Monday, 12 August 2019

Whitstle in the Dark - Emma Healey

"Emma Healey follows the success of her #1 internationally bestselling debut novel Elizabeth Is Missing, winner of the Costa First Novel Award, with this beautiful, thought-provoking, and psychologically complex tale that affirms her status as one of the most inventive and original literary novelists today.

Jen and Hugh Maddox have just survived every parent’s worst nightmare.

Relieved, but still terrified, they sit by the hospital bedside of their fifteen-year-old daughter, Lana, who was found bloodied, bruised, and disoriented after going missing for four days during a mother-daughter vacation in the country. As Lana lies mute in the bed, unwilling or unable to articulate what happened to her during that period, the national media speculates wildly and Jen and Hugh try to answer many questions.

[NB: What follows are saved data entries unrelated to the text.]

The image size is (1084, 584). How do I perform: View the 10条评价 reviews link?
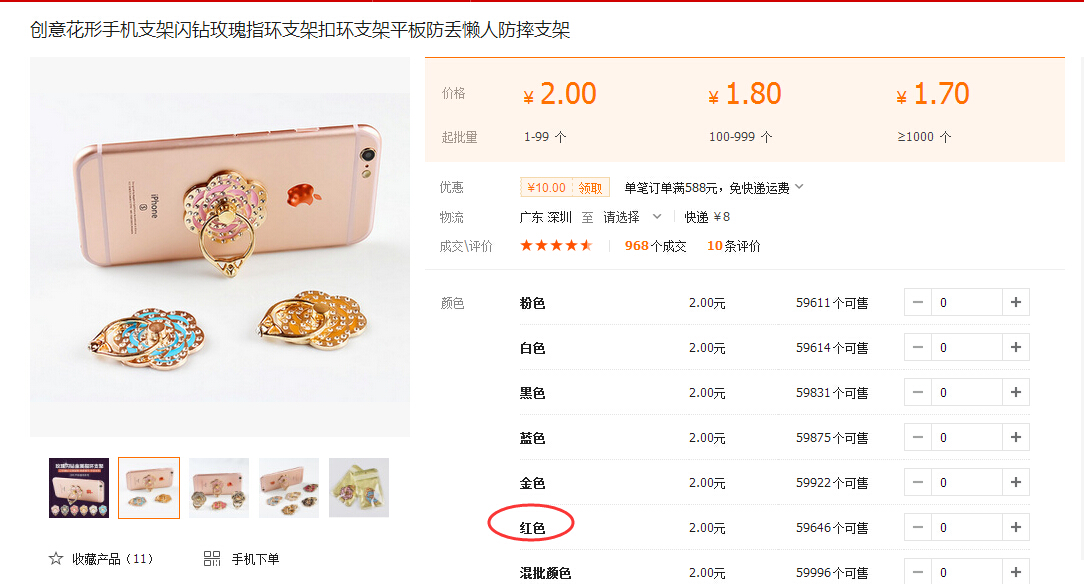[x=733, y=246]
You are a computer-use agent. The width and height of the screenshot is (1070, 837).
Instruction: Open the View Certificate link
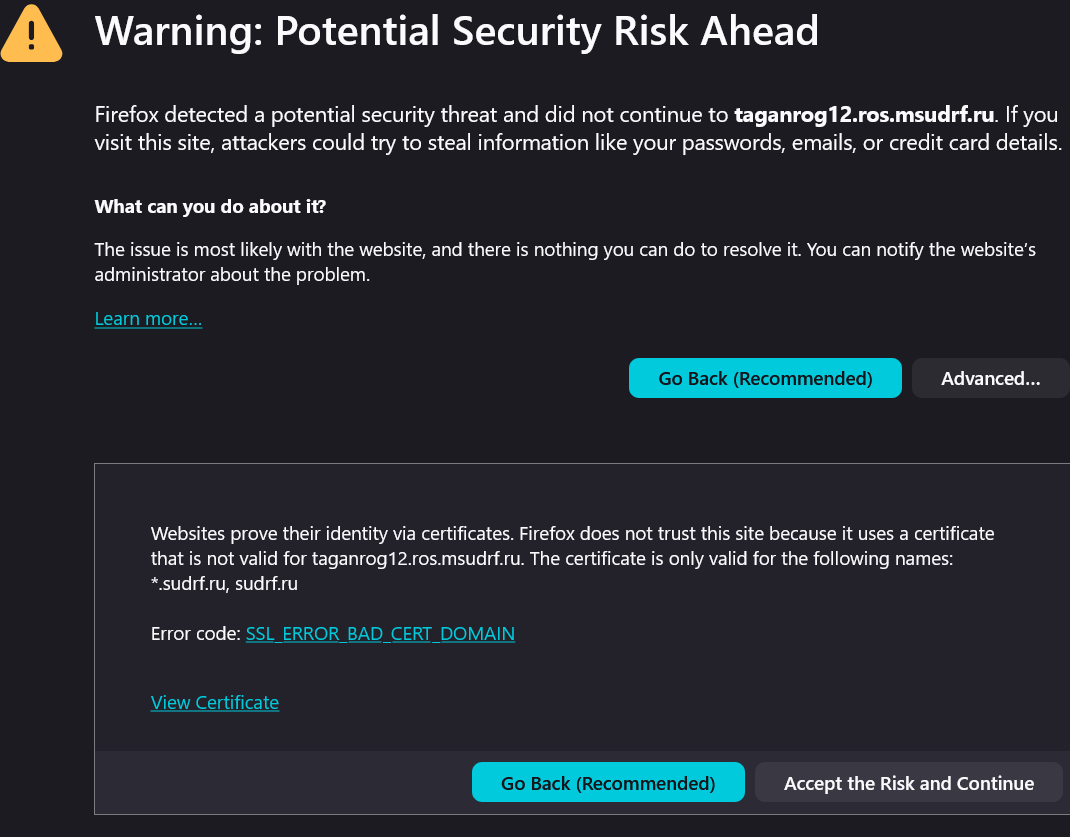pyautogui.click(x=215, y=703)
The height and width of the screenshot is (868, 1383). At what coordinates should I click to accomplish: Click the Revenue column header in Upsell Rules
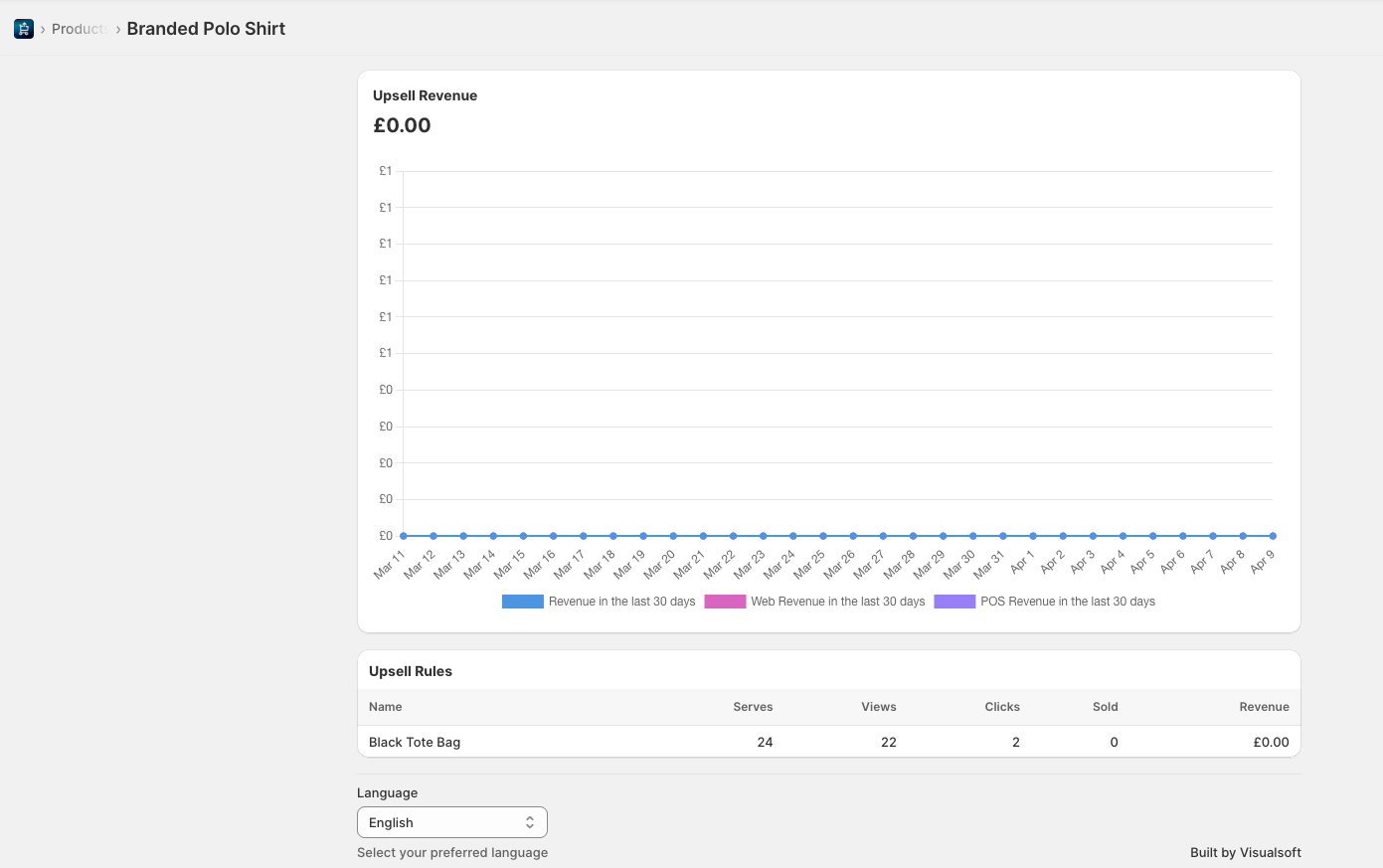pos(1264,706)
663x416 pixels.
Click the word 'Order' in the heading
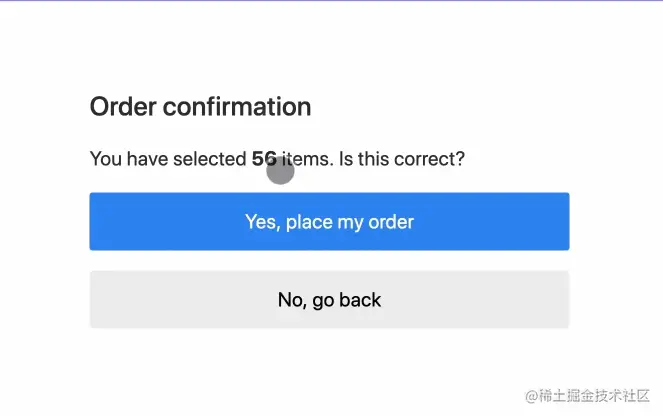(x=123, y=106)
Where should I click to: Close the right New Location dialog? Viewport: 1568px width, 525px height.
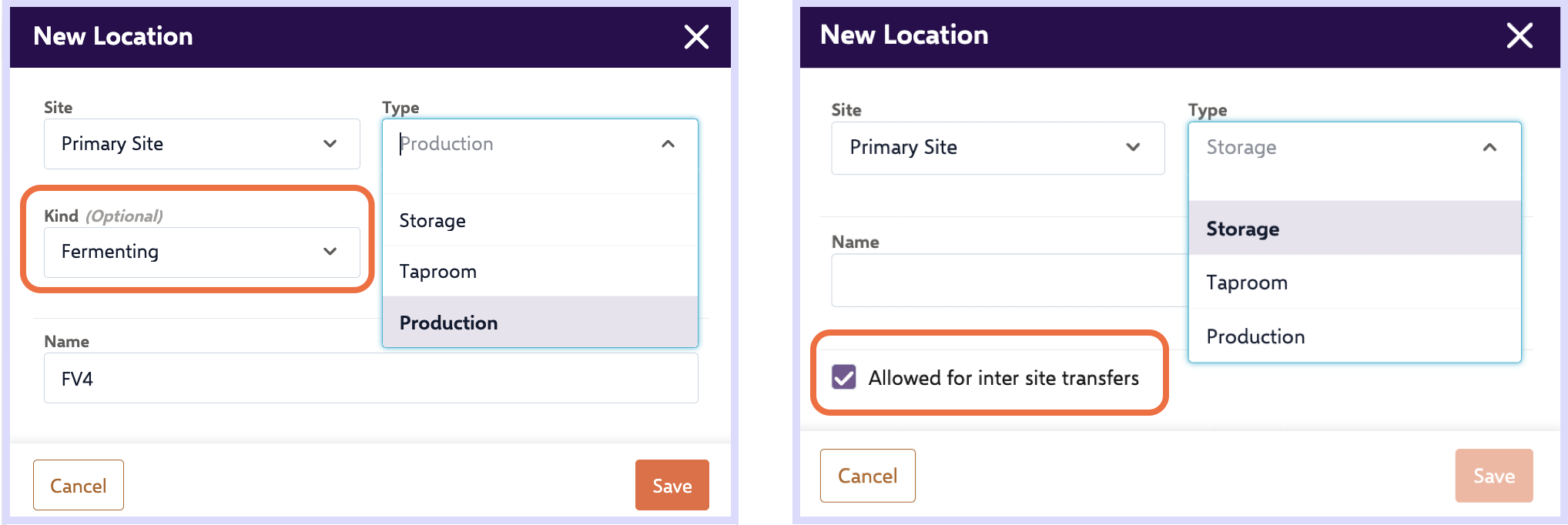[1518, 35]
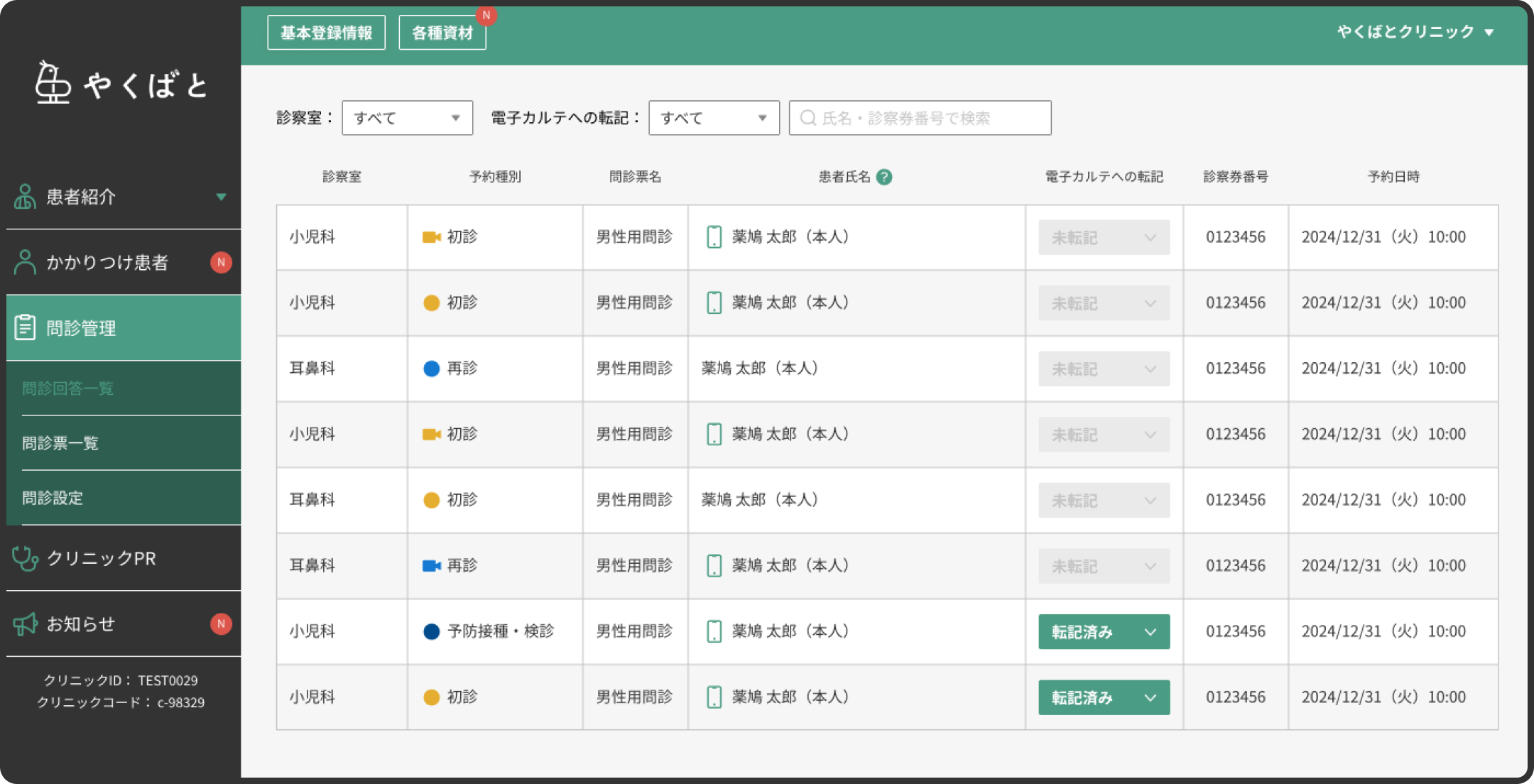Open the 診察室 filter dropdown
Image resolution: width=1534 pixels, height=784 pixels.
(x=407, y=118)
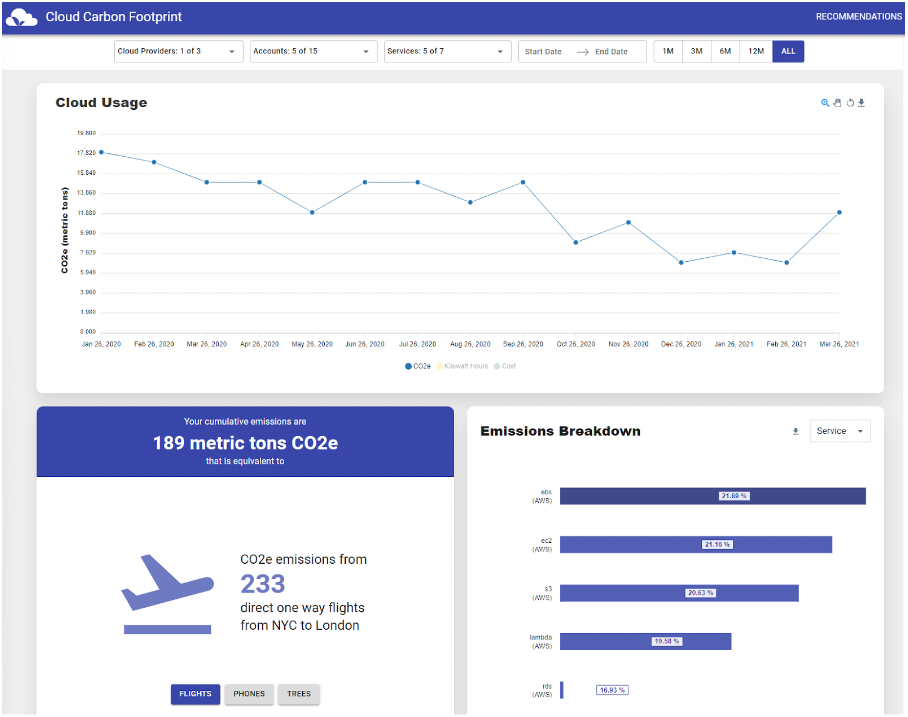Change the Service breakdown dropdown
This screenshot has height=717, width=908.
pyautogui.click(x=839, y=431)
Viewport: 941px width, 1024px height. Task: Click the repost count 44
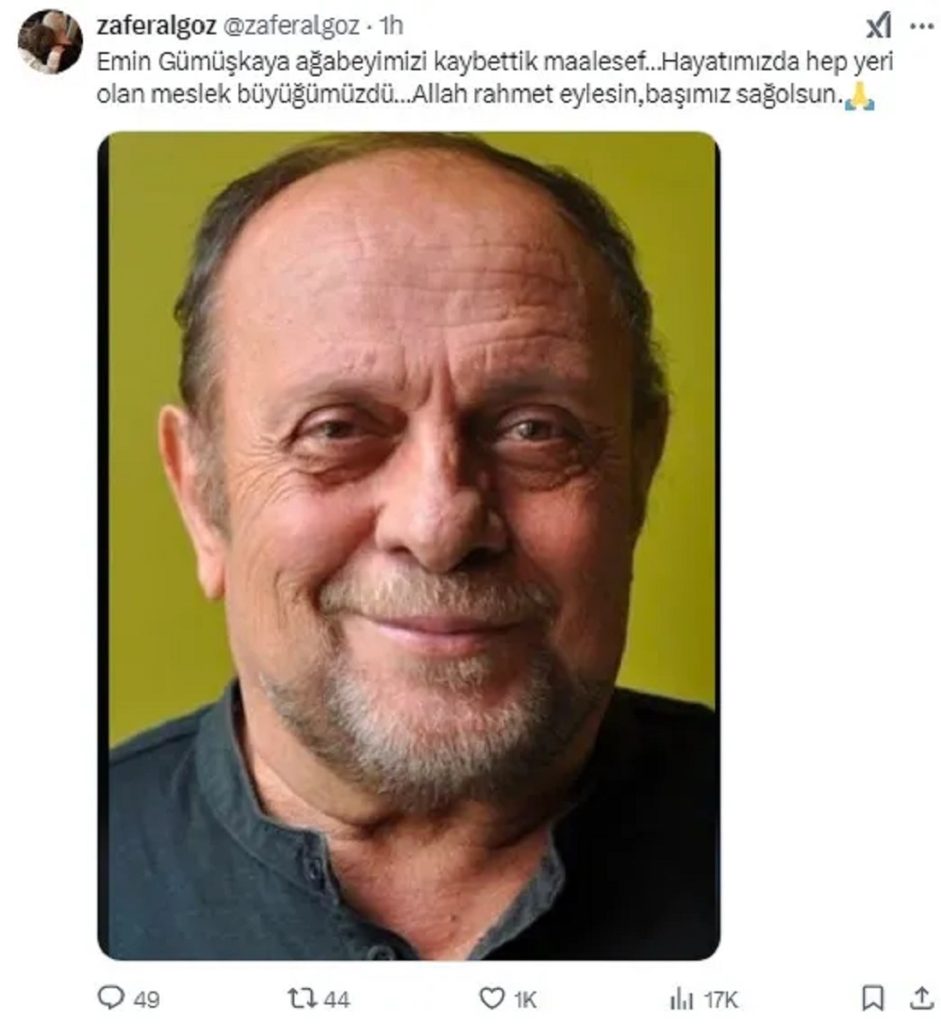(x=337, y=999)
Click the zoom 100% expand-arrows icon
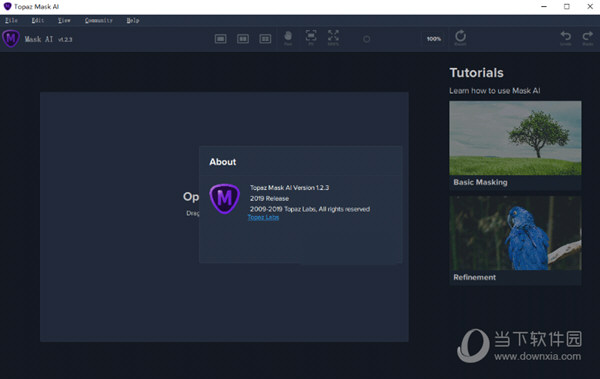600x379 pixels. click(333, 38)
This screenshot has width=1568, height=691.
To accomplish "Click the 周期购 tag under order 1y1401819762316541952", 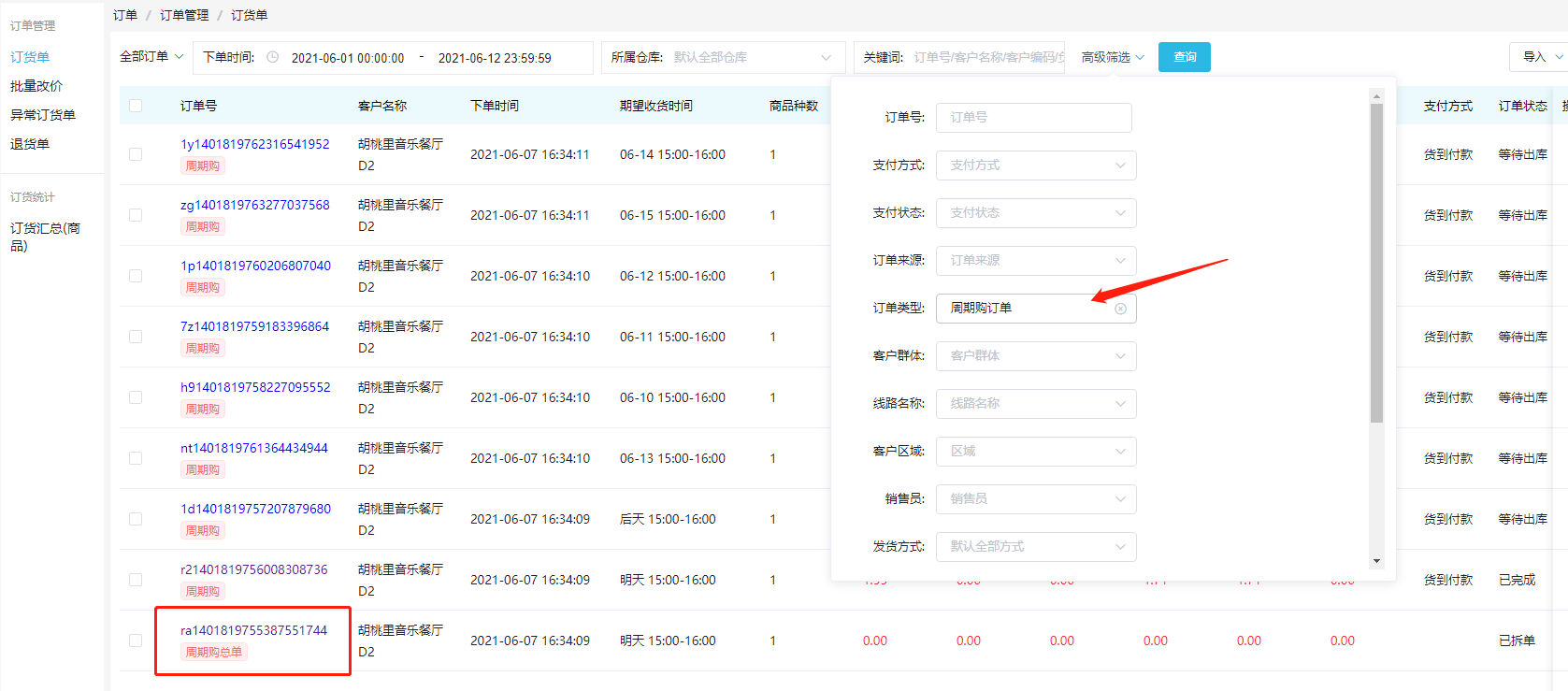I will click(x=203, y=166).
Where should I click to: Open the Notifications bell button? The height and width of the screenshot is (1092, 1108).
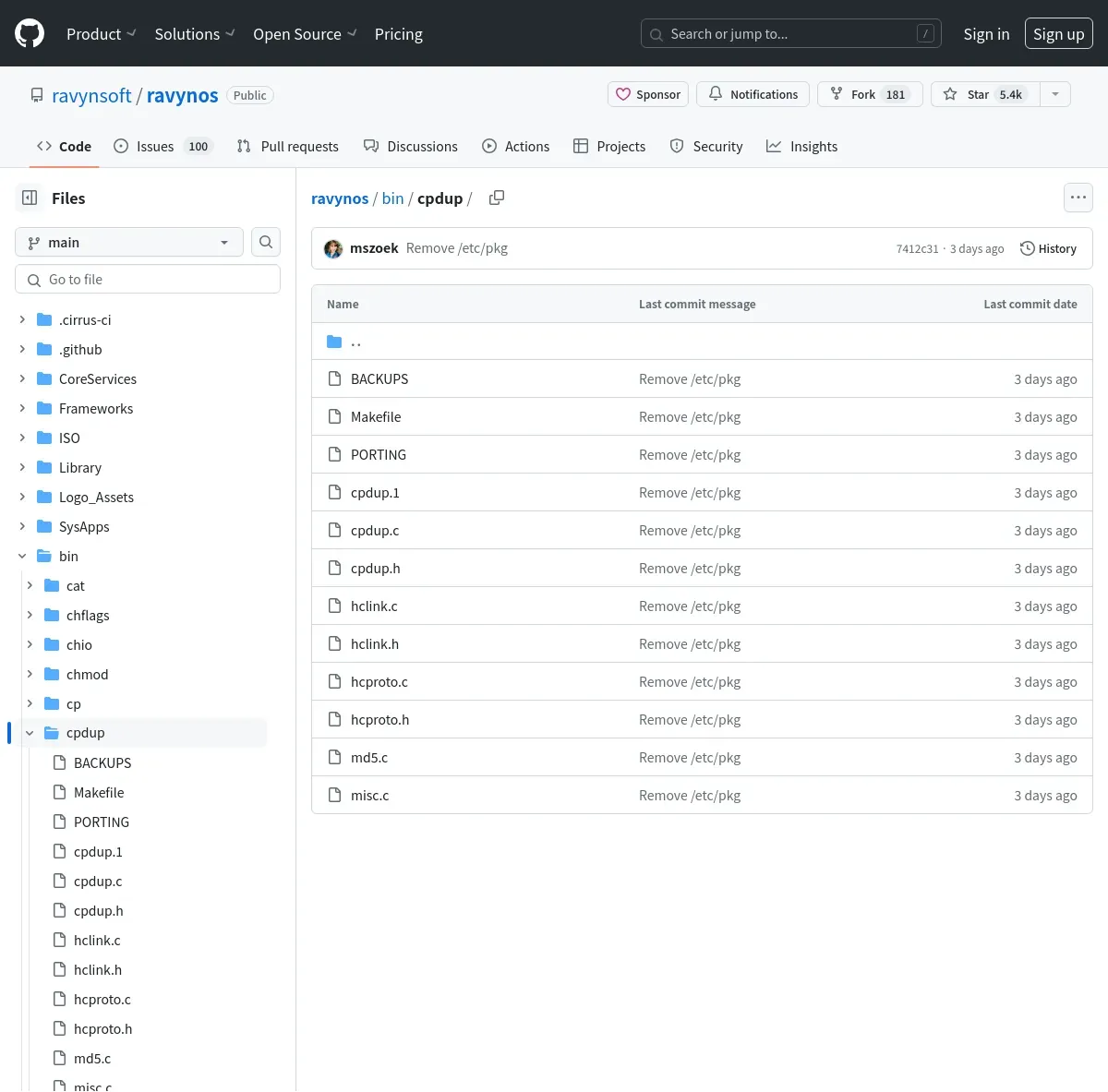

Where was Lana? How did she get hurt? Was the teenage boy who befriended her involved? How did she survive outside for all those days? Even when she returns to the family home and her school routine, Lana only provides the same frustrating answer over and over: "I can’t remember."


Whistle in the Dark is a slow burning mystery where the mystery is an afterthought. The synopsis of this book intrigued me. Unfortunately, Whistle in the Dark is an incredibly slow moving, boring mystery that doesn’t deliver.

Whistle in the Dark focuses on Jen as she tries to help her daughter, Lana, recover from being lost in the woods for four days. Jen becomes obsessed with figuring out what happened to her daughter. As the novel progresses, Jen becomes more and more paranoid and neurotic.

Healey focuses on Jen’s paranoid and neurotic thoughts and behaviors, but does little to create a worthwhile reading experience. Instead, the novel becomes a by the numbers story as Jen discovers a clue, obsesses over it, and repeats. At the same time, Healey’s portrayal of a dedicated and scared mother is well written. Jen does everything in her power to help her child, but always falls short. For this reason, it seems as if there are two different novels within Whistle in the Dark competing for space. One of the novels is a contemporary story about a mother’s desperate and frantic search for answers on how to help her teenage daughter suffering from depression. The other novel is a mystery about a mother’s despairing search for answers about her teenage daughter’s disappearance. I understand what Healey was attempting to accomplish, alas the execution was lacking.

The only reason I read the novel in its entirety was to find out what happened in those four missing days. Unfortunately, the reveal is catastrophically lackluster and should have been obvious from the first few chapters.